● TASK INSTRUCTIONS: Once the line containing "Switch to the Envelopes tab" is found, please set it down along with each following line, exactly, to the end of the material.

___

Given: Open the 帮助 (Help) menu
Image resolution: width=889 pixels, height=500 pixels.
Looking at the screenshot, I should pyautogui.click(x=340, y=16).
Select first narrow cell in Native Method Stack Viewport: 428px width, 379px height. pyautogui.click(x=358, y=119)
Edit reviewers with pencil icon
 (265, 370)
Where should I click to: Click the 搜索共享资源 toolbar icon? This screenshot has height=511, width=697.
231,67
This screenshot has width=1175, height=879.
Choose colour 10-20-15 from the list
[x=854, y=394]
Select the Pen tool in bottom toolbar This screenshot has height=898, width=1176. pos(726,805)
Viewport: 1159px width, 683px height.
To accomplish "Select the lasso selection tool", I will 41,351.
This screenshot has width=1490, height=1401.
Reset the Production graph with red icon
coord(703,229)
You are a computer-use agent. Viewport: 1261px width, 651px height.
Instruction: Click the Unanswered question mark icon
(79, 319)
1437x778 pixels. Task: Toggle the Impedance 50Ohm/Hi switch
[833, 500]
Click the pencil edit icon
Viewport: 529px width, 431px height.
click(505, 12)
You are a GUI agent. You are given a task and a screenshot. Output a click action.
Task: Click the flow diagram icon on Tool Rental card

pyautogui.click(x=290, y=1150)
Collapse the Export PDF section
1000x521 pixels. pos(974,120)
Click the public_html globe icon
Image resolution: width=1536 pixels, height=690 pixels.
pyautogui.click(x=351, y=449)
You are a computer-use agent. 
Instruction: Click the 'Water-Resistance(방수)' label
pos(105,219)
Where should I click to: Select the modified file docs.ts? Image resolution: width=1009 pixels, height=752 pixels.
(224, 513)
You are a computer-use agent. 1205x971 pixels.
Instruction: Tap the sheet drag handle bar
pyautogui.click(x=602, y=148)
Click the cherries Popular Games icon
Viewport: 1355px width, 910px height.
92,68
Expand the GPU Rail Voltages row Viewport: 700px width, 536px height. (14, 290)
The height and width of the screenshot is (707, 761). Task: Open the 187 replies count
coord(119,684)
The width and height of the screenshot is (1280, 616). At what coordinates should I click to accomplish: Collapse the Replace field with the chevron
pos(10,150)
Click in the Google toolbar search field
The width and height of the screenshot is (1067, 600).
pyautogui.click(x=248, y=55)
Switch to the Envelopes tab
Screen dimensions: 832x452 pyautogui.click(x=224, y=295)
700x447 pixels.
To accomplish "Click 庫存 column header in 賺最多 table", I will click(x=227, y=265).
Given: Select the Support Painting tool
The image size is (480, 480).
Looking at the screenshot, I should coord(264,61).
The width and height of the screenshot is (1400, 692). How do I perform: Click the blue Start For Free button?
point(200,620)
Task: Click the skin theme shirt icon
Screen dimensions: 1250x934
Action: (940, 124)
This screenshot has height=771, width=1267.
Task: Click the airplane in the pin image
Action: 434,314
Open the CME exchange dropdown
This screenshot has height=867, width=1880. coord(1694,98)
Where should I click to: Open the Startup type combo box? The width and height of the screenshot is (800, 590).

___

● EXERCISE SOLUTION:
Switch to the Envelopes tab
Screen dimensions: 832x452 pyautogui.click(x=224, y=295)
700x447 pixels.
To accomplish "Click 庫存 column header in 賺最多 table", I will click(x=227, y=265).
Given: Select the Support Painting tool
The image size is (480, 480).
Looking at the screenshot, I should coord(264,61).
The width and height of the screenshot is (1400, 692). How do I perform: Click the blue Start For Free button?
point(200,620)
Task: Click the skin theme shirt icon
Screen dimensions: 1250x934
Action: (940, 124)
This screenshot has height=771, width=1267.
Task: Click the airplane in the pin image
Action: 434,314
Open the CME exchange dropdown
This screenshot has height=867, width=1880. coord(1694,98)
Where should I click to: Open the Startup type combo box? The width and height of the screenshot is (800, 590).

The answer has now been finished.